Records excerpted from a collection
== Segment start ==

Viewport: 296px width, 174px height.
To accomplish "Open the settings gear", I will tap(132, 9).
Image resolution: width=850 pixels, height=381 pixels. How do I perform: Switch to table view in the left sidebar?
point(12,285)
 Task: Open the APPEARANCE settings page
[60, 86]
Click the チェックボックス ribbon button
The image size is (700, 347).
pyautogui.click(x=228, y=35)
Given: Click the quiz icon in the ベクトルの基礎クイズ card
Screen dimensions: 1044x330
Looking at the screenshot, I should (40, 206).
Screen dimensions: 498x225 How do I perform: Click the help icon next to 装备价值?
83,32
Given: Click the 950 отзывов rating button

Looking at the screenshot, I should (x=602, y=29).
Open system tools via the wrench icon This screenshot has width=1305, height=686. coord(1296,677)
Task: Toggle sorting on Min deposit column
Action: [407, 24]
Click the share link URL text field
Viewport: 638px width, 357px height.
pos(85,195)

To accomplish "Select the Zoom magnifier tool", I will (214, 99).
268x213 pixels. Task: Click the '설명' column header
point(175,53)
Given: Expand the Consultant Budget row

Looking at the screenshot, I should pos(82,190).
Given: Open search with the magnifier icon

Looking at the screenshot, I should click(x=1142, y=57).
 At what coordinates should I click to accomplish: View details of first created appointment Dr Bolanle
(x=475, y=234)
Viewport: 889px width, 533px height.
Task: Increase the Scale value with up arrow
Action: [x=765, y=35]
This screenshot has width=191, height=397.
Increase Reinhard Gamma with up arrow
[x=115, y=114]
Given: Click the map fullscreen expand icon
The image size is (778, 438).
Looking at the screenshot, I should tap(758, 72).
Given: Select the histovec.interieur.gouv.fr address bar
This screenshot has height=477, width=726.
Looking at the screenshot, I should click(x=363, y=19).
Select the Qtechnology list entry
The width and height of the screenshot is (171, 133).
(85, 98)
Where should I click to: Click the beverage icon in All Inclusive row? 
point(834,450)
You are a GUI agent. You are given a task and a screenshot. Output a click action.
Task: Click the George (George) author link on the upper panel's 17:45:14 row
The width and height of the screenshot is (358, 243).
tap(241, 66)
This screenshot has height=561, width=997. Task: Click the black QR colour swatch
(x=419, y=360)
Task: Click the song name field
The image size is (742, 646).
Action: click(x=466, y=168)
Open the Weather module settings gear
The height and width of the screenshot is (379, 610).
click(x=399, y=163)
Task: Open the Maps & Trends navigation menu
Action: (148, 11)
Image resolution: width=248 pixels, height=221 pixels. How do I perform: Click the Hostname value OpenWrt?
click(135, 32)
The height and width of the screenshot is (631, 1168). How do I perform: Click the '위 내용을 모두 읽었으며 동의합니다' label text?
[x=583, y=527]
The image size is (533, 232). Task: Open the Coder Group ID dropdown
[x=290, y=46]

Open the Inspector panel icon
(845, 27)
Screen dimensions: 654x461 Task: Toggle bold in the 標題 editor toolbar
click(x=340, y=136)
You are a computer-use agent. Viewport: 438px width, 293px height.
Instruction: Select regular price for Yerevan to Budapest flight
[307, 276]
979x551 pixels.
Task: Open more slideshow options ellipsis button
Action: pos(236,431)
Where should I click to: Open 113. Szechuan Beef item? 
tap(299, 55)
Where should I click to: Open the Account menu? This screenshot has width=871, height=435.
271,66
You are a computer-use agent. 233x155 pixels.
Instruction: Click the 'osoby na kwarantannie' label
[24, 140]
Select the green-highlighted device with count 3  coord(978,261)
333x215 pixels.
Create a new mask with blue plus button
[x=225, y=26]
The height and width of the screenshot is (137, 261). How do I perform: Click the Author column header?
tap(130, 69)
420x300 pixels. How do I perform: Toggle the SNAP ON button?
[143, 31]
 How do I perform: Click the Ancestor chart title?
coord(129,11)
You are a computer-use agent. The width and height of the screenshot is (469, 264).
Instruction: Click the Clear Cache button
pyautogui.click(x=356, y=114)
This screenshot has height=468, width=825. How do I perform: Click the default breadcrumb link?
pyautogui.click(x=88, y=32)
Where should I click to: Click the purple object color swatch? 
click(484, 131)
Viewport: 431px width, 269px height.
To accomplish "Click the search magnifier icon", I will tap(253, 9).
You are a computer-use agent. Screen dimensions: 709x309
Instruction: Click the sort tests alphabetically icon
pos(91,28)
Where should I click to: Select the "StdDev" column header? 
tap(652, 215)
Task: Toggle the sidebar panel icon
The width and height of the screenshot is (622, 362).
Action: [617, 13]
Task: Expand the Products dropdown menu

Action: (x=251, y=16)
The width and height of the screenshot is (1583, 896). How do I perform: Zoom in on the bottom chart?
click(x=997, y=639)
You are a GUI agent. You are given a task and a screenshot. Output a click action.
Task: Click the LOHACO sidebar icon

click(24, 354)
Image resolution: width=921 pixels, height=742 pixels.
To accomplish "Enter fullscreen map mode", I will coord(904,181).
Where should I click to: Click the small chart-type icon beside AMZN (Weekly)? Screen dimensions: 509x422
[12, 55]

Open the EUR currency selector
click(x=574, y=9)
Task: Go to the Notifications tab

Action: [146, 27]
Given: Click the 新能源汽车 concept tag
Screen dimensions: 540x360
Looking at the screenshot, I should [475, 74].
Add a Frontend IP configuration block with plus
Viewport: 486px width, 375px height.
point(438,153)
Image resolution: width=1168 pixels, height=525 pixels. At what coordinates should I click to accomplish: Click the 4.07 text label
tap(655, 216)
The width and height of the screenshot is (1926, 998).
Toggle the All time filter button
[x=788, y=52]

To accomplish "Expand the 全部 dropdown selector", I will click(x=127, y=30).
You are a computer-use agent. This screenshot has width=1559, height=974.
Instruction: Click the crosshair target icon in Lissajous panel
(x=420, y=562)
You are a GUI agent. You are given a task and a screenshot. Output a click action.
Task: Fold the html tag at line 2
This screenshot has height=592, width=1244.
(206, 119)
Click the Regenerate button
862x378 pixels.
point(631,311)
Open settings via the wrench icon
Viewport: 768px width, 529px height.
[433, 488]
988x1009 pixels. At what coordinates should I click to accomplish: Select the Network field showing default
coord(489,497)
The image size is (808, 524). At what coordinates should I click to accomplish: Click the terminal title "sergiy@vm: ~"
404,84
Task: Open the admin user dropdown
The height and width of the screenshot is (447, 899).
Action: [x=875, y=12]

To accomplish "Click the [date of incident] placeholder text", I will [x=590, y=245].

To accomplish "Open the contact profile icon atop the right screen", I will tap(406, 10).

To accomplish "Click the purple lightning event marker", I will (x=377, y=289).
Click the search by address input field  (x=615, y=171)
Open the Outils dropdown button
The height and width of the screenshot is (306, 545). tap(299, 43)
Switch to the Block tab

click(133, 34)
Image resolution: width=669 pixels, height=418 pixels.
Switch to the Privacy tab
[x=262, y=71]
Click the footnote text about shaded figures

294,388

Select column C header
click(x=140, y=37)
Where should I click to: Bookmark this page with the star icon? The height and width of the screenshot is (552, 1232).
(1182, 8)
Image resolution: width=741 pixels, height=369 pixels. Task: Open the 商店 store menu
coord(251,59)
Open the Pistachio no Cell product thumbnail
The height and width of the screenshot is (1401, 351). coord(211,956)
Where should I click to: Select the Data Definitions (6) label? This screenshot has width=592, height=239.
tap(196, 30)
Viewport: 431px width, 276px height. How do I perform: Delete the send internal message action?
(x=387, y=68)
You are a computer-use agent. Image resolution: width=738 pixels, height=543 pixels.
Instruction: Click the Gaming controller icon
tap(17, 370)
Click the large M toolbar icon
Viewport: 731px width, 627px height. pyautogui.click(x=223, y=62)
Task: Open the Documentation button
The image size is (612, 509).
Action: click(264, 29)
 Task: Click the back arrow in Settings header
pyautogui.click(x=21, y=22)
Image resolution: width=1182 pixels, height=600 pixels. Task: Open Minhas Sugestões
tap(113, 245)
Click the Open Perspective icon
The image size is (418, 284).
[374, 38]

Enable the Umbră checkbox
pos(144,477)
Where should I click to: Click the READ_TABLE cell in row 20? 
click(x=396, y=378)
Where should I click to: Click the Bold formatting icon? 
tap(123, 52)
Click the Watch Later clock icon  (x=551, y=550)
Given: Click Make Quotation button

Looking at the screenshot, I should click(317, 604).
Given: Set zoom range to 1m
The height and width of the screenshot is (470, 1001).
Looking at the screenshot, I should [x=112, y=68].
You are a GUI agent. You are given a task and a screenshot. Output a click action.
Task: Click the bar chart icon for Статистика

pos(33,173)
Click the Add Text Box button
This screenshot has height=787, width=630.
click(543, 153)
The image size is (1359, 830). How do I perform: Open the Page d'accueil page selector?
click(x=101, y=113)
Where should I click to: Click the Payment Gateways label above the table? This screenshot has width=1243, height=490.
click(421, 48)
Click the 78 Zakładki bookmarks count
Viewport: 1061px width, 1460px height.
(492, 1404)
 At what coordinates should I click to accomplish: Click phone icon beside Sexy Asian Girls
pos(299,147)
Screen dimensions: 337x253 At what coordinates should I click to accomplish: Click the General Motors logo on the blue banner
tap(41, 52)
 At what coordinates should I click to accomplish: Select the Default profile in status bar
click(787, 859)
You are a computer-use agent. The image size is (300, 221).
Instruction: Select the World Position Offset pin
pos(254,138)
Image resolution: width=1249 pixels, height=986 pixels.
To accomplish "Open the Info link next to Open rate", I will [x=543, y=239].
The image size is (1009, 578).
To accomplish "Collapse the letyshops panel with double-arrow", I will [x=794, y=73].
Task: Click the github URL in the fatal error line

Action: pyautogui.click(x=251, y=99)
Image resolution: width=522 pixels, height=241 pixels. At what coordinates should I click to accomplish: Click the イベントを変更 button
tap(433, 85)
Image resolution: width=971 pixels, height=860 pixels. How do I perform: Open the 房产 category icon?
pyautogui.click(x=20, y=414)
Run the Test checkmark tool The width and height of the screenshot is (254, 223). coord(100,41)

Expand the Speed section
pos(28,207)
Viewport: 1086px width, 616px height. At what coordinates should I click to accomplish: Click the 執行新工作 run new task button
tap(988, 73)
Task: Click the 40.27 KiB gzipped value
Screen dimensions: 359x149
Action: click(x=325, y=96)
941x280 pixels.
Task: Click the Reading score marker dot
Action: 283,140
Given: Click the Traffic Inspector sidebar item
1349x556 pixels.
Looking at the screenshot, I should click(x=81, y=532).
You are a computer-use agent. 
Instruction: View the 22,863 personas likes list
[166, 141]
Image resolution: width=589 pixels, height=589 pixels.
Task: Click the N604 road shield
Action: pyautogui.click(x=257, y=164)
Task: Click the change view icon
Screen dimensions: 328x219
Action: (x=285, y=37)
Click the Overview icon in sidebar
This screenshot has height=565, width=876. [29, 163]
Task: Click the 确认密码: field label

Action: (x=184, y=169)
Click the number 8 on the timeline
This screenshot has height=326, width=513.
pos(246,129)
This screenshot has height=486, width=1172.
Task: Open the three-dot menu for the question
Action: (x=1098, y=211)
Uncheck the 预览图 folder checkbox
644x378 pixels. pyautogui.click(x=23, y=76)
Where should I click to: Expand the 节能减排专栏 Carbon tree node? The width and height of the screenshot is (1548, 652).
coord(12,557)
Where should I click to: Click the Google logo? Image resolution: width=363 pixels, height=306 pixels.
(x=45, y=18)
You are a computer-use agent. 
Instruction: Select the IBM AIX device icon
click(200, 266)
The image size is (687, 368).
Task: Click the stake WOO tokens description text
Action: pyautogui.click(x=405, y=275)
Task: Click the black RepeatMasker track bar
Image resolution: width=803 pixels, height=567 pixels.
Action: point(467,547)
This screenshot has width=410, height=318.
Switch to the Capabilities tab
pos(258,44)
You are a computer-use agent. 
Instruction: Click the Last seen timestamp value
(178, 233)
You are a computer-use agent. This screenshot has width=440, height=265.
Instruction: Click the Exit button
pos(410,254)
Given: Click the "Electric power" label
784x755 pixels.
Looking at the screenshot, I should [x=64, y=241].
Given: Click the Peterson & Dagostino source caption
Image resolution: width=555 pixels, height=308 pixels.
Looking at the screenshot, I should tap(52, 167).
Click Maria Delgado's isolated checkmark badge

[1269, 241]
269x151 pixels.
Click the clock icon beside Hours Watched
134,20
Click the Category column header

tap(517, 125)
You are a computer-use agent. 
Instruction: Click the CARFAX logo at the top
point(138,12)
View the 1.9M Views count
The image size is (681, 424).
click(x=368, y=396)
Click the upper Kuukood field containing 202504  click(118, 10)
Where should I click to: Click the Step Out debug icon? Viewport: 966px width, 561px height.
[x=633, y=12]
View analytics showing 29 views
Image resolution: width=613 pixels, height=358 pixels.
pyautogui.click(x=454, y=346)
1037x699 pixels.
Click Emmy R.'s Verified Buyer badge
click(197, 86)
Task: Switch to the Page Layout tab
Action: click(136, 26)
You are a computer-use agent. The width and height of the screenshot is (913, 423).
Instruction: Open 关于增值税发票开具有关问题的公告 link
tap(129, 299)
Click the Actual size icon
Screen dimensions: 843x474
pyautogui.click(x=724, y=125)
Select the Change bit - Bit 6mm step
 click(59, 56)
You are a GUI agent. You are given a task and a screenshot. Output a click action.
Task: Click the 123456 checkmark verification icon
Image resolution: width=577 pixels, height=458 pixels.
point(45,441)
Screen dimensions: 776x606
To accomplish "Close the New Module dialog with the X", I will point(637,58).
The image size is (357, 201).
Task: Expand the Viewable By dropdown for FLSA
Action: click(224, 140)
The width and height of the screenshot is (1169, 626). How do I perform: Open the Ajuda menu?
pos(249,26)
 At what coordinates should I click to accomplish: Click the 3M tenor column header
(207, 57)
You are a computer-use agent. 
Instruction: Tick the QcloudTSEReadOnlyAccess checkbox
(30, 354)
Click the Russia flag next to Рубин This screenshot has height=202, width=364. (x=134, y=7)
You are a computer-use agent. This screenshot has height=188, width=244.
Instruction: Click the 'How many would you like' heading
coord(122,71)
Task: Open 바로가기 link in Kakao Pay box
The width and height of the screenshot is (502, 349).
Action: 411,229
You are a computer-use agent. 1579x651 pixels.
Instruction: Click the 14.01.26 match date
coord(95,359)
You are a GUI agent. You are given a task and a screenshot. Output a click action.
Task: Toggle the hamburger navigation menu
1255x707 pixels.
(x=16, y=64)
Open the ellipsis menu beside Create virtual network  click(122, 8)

== Segment end ==

What to do
Beginning at the top of the data, extract each line through the line containing "Given: Click the quiz" and return those lines exactly, with nothing added.

Result of this exercise
Viewport: 296px width, 174px height.
To accomplish "Open the settings gear", I will tap(132, 9).
Image resolution: width=850 pixels, height=381 pixels. How do I perform: Switch to table view in the left sidebar?
point(12,285)
 Task: Open the APPEARANCE settings page
[60, 86]
Click the チェックボックス ribbon button
The image size is (700, 347).
pyautogui.click(x=228, y=35)
Given: Click the quiz icon in the ベクトルの基礎クイズ card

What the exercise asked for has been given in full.